_Selected passage_.
──────────────────────────────
Case ID: sw2d_349/html/0826-01.html
Source: Caselaw Access Project
Author: {"author": "STEWART, Judge.", "license": "Public Domain", "url": "https://static.case.law/"}
Date Created: 2024-08-24T03:29:51.129683

Martin Aaron ANDERSON, Appellant, v. COMMONWEALTH of Kentucky, Appellee.
    Court of Appeals of Kentucky.
    Sept. 29, 1961.
    Stanley R. Hogg, Whitesburg, for appellant.
    John B. Breckinridge, Atty. Gen., Wayne-J. Carroll, Asst. Atty. Gen., for appellee.
   STEWART, Judge.

Appellant, Martin A. Anderson, aged' 21, was convicted in the Letcher Circuit Court of the crime of carnally knowing a female under the age of 16, and sentenced to 10 years in the penitentiary. He prosecutes this appeal in forma pauperis.

The chief ground urged for reversal, which we conclude is meritorious, is that the lower court should have directed a verdict of acquittal because it was not proven that the crime was committed in Letcher County.
──────────────────────────────
_Recorded information_.
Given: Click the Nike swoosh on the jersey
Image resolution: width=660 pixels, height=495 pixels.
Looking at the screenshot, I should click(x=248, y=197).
──────────────────────────────
_Tasks to carry out_.
(1) Set down a passage of the court opinion word for word, starting at the words "Stanley R. Hogg, Whitesburg, for" and ending after "in forma pauperis.".
(2) Resume the court opinion from the point where it stops.
The listing is unrelated material, separate from the court opinion.

_Responses for each task_.
(1)
Stanley R. Hogg, Whitesburg, for appellant.
    John B. Breckinridge, Atty. Gen., Wayne-J. Carroll, Asst. Atty. Gen., for appellee.
   STEWART, Judge.

Appellant, Martin A. Anderson, aged' 21, was convicted in the Letcher Circuit Court of the crime of carnally knowing a female under the age of 16, and sentenced to 10 years in the penitentiary. He prosecutes this appeal in forma pauperis.

(2)
The Commonwealth at the trial relied solely upon the testimony of the prosecuting witness, Lorene Combs, in its endeavor to fix the situs of the offense in Letcher County. In response to a direct question propounded to her by the Commonwealth’s attorney, she stated that the illegal act transpired in Letcher County. On cross-examination she said she knew the illicit deed occurred in Letcher County because the village of Colson, which she passed through the night the offense was committed and while in appellant’s car, is in that county. Colson is in Letcher County near the Knott County line. In recounting the automobile trip she made which, when terminated, was followed by the commission of the , offense, the prosecutrix testified that after appellant reached Colson, he continued to drive about a mile or two farther. She said it was dark at the time, that she wa.s unfamiliar with the road on which the car traveled beyond Colson and that she did not know where she was when the car stopped.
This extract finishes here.